Please copy each line of the records below that includes the word "value".

Input records:
_ _ _ _
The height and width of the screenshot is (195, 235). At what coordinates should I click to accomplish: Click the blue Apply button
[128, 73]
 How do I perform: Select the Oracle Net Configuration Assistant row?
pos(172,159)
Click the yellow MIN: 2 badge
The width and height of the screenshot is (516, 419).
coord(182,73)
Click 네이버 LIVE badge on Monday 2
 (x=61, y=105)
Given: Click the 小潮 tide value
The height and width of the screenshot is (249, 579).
_ _ _ _
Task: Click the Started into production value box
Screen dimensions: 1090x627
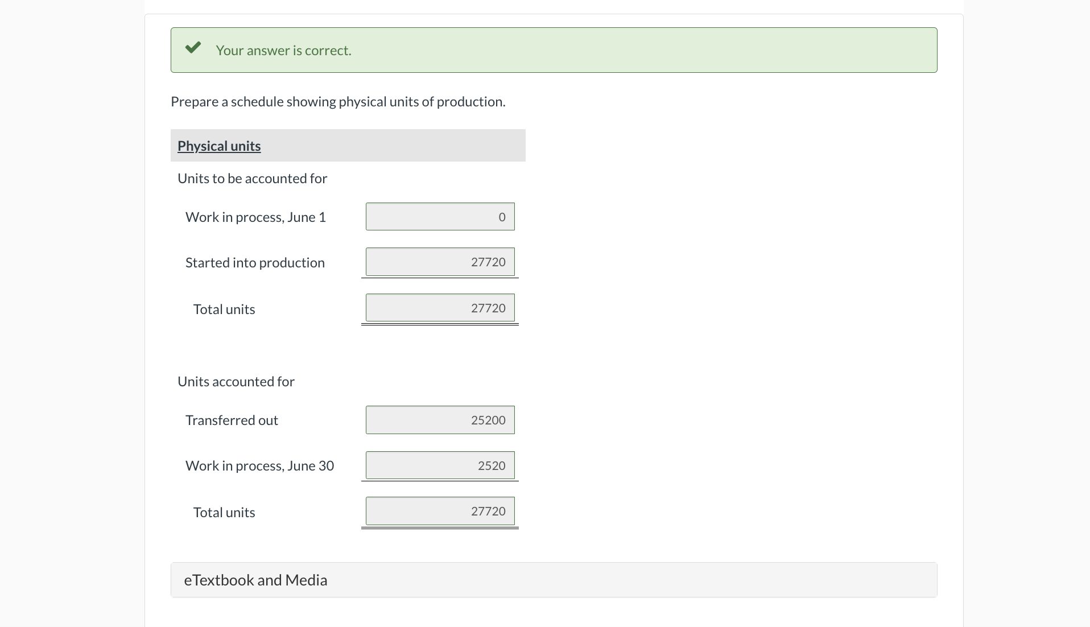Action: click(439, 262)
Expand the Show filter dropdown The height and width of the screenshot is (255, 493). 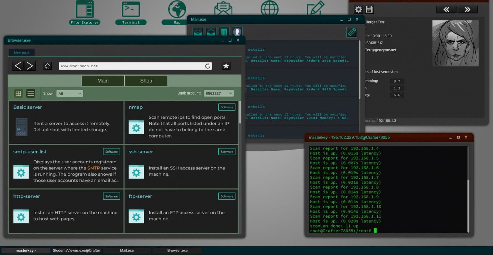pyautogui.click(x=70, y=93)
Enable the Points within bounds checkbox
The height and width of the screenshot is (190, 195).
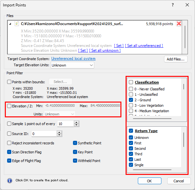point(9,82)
_ _ _ _
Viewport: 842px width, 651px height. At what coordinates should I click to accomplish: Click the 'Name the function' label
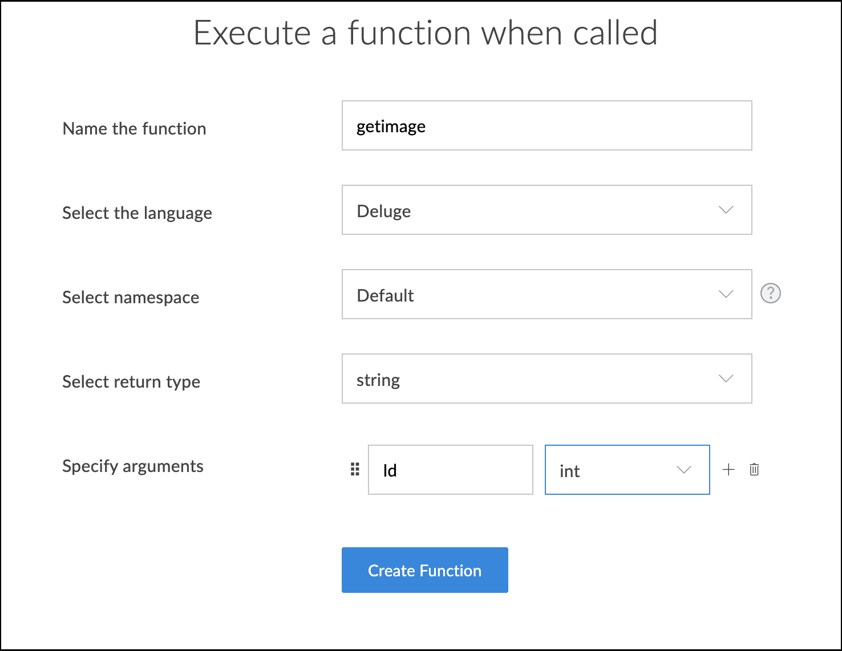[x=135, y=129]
_ _ _ _
Task solution:
Given: Click the 小潮 tide value
Task: Click the Started into production value box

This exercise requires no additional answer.